A second coastal mountain, also known as "Mount Kasion" to Greek geographers such as Herodotus
Herodotus
Herodotus was an ancient Greek historian who was born in Halicarnassus, Caria and lived in the 5th century BC . He has been called the "Father of History", and was the first historian known to collect his materials systematically, test their accuracy to a certain extent and arrange them in a...

, who considered it to mark the boundary between Egypt and Syria, has been identified with the modern Ras Kouroun near the marshy Lake Bardawil
Lake Bardawil
Lake Bardawil is a large, very saline lake in Egypt on the north coast of the Sinai Peninsula. The lagoon is shallow and is separated from the Mediterranean Sea by a narrow sandbar. It has Ramsar Convention protected wetlands.Lake Bardawil is about long, and wide...

, the "Serbonian Bog
Serbonian Bog
Serbonian Bog relates to the lake of Serbonis in Egypt. Because sand blew onto it, the Serbonian Bog had a deceptive appearance of being solid land, but was a bog...
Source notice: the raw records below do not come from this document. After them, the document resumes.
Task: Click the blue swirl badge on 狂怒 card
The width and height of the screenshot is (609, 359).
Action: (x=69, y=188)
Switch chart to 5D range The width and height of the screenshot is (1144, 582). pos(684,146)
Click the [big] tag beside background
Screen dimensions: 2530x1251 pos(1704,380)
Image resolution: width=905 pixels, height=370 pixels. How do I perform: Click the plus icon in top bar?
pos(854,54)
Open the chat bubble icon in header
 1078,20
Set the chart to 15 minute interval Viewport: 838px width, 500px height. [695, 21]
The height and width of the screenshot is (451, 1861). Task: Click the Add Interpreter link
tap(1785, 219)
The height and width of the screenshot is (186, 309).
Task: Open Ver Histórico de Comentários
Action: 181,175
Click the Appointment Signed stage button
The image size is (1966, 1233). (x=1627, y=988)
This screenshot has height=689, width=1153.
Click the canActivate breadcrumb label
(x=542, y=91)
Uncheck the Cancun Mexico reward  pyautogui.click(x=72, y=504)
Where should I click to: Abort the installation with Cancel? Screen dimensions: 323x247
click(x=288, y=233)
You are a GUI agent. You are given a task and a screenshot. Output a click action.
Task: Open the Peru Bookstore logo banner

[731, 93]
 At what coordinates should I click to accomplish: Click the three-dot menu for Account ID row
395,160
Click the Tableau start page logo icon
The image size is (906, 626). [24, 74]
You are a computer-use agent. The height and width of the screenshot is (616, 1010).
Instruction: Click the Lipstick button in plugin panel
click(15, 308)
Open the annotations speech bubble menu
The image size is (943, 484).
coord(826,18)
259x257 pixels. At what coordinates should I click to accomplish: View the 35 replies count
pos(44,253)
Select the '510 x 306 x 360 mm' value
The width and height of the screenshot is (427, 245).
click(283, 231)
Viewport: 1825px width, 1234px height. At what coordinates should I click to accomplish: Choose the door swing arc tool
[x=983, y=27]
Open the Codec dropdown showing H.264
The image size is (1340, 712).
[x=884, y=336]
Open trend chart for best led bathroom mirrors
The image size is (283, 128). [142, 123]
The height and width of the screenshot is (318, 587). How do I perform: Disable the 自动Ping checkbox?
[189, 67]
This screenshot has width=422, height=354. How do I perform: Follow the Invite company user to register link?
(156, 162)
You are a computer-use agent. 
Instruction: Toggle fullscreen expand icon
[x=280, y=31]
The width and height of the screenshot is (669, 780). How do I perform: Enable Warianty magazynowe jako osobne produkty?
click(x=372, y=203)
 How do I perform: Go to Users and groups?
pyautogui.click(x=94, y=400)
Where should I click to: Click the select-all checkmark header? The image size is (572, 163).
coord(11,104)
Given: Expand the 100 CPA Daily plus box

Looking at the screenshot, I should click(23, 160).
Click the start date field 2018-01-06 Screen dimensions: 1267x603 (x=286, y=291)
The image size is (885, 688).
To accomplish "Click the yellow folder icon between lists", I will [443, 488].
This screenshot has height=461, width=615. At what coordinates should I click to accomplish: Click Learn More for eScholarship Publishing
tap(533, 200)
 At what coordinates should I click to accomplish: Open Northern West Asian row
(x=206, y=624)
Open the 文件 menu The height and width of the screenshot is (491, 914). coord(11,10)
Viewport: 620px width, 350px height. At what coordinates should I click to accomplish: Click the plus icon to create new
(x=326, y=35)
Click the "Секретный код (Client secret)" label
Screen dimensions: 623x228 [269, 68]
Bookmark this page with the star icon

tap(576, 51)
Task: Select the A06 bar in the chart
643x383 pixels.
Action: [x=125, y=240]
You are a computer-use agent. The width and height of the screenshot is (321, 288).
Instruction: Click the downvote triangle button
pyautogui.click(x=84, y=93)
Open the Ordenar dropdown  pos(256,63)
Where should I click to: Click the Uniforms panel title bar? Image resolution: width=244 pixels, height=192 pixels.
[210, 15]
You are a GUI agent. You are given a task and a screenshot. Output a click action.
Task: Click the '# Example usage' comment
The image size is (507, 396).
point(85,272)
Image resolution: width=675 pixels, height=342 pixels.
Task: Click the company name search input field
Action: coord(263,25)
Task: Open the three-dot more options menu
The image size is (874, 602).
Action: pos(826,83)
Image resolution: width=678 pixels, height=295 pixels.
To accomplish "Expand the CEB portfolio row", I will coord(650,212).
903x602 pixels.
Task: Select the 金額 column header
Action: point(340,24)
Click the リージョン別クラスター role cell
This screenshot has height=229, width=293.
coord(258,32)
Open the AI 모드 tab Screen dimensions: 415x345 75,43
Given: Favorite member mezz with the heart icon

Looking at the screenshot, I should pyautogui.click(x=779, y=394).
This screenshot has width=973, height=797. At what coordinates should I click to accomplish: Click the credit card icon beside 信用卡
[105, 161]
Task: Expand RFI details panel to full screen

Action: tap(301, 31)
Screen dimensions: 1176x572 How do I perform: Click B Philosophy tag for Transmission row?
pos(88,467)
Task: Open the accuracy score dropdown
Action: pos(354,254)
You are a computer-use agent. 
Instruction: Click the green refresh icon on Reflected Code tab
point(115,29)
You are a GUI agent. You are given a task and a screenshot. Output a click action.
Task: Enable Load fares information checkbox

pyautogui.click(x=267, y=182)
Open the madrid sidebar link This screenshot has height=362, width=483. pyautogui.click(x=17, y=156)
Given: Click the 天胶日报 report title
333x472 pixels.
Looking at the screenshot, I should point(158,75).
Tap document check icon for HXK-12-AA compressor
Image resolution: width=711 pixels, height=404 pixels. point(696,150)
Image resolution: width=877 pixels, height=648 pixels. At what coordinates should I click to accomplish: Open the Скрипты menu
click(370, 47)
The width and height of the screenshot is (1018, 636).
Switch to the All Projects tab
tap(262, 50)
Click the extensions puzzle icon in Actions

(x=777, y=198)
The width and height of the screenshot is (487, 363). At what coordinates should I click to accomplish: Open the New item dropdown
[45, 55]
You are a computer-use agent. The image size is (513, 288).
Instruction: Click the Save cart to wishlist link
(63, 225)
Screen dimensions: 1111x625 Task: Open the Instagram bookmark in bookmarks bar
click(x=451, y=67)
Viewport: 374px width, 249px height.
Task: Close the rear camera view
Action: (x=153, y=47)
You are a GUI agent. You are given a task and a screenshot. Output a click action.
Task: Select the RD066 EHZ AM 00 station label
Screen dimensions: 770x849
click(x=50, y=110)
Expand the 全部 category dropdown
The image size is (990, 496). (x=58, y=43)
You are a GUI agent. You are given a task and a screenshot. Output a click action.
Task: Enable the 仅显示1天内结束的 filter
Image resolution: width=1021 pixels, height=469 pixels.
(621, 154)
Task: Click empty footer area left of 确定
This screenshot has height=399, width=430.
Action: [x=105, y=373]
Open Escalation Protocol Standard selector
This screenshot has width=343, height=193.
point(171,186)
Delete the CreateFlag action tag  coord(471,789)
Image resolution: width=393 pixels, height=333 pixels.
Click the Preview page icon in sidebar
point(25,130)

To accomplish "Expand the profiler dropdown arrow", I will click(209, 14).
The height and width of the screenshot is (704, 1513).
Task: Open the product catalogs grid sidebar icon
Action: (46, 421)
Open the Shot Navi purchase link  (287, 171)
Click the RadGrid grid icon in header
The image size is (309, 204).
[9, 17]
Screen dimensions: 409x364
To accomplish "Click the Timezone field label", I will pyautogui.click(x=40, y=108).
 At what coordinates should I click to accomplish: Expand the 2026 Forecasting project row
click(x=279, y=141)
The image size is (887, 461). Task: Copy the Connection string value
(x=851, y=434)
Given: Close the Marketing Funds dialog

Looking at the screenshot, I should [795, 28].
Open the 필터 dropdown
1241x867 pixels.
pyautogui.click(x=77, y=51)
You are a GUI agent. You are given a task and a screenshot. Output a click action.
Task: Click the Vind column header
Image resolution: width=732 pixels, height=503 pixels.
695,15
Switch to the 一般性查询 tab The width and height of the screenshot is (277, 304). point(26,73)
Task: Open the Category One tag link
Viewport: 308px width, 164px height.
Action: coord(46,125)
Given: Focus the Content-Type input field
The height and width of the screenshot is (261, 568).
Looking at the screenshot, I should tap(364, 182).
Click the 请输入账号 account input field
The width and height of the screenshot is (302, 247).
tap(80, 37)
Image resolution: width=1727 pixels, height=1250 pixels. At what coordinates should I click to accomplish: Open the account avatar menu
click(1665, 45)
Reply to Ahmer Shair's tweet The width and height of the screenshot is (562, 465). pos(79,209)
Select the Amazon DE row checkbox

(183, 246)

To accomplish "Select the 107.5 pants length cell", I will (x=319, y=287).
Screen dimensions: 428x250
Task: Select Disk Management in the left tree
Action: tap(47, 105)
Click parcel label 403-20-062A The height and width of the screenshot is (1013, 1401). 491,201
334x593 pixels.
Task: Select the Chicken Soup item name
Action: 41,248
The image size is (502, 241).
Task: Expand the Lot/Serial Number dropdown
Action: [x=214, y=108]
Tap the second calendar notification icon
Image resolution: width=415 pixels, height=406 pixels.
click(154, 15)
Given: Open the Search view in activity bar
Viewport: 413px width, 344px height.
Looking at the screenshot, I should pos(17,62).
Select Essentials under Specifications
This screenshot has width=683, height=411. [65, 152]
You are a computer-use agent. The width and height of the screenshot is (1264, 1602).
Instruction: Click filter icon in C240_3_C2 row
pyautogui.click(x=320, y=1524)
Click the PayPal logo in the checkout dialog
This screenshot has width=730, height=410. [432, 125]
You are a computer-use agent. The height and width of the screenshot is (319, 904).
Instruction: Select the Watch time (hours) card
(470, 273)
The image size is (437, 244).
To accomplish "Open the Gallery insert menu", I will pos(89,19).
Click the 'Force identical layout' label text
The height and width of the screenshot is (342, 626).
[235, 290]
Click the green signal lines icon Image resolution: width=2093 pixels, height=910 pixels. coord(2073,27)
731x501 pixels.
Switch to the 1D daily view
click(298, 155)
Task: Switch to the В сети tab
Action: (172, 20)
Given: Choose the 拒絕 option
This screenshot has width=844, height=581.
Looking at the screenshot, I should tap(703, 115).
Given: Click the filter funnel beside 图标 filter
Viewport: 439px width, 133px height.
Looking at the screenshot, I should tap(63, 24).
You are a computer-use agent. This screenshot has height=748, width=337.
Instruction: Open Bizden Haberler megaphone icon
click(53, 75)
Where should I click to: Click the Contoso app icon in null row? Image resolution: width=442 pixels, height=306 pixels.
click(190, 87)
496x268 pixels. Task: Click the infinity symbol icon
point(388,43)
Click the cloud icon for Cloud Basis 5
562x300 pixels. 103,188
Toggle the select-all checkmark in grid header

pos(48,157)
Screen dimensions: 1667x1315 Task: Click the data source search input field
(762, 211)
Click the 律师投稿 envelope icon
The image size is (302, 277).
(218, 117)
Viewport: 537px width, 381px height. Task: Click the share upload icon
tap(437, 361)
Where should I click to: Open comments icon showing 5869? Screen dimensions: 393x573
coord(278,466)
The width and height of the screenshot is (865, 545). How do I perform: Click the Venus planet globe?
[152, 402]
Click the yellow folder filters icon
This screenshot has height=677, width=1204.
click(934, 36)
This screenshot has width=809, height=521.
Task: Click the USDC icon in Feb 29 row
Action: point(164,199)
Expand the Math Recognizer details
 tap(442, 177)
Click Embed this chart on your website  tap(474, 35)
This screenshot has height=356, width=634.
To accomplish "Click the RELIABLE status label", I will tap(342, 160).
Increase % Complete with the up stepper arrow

" of Herodotus, where Zeus' ancient opponent Typhon
Typhon
Typhon , also Typhoeus , Typhaon or Typhos was the last son of Gaia, fathered by Tartarus, and the most deadly monster of Greek mythology. He was known as the "Father of all monsters"; his wife Echidna was likewise the "Mother of All Monsters."Typhon was described in pseudo-Apollodorus,...

was "said to be hidden". Here, Greeks knew, Baal Sephon was worshipped. The sandy mount stands out about the flat landscape, though it is a mere 100 metres above the sea.